Traveling with oxygen has become much easier with the development of portable oxygen concentrators (POCs). These devices run on a battery pack, can be recharged, plugged into the wall or a cigarette lighter in a car, and can be taken on airplanes.
There are several makes and models, with widely differing features, so it is important to choose the one that is best for you, that delivers enough oxygen to keep your saturation 90 percent or greater at rest and with activity.
Oxygen Needs and Air Travel
The only oxygen equipment allowed on an airplane is the portable oxygen concentrator (POC). If you need oxygen in flight, you must take a portable oxygen concentrator with you, and , you must let your airline know ahead of time. They may require a doctor’s letter to verify the need for the POC on the plane.
Tips for air travel with POCs:
- Start making arrangements with the airline well ahead of time to find out which POC's are allowed. Most airlines list accepted manufacturers and brands on their websites. Your POC will have a FAA Approved label attached to it.
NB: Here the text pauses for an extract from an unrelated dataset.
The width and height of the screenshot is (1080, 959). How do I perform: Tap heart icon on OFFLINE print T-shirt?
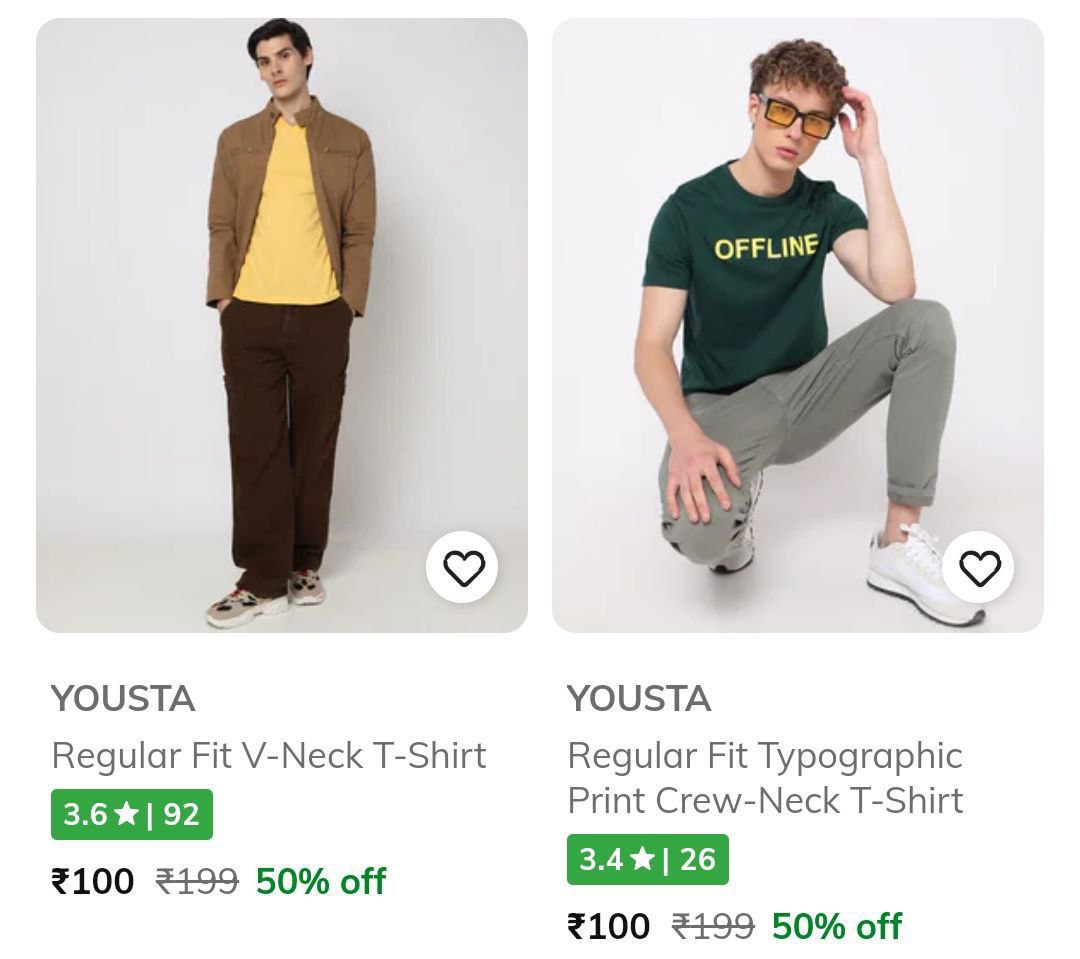[979, 568]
When in doubt, call the airline directly to find out.
- Allow plenty of extra time for check-in just in case you are delayed by security.
- Carry extra batteries. The FAA requires all POC travelers have enough battery time to cover 150% of the total flight time. That includes layovers.
- Take your AC Wall Charger for recharging your POC in the airport.
- POCs are exempt from the carry-on count. Use your carry-on to bring those batteries and accessories.
- Carry a copy of your prescription signed by your doctor.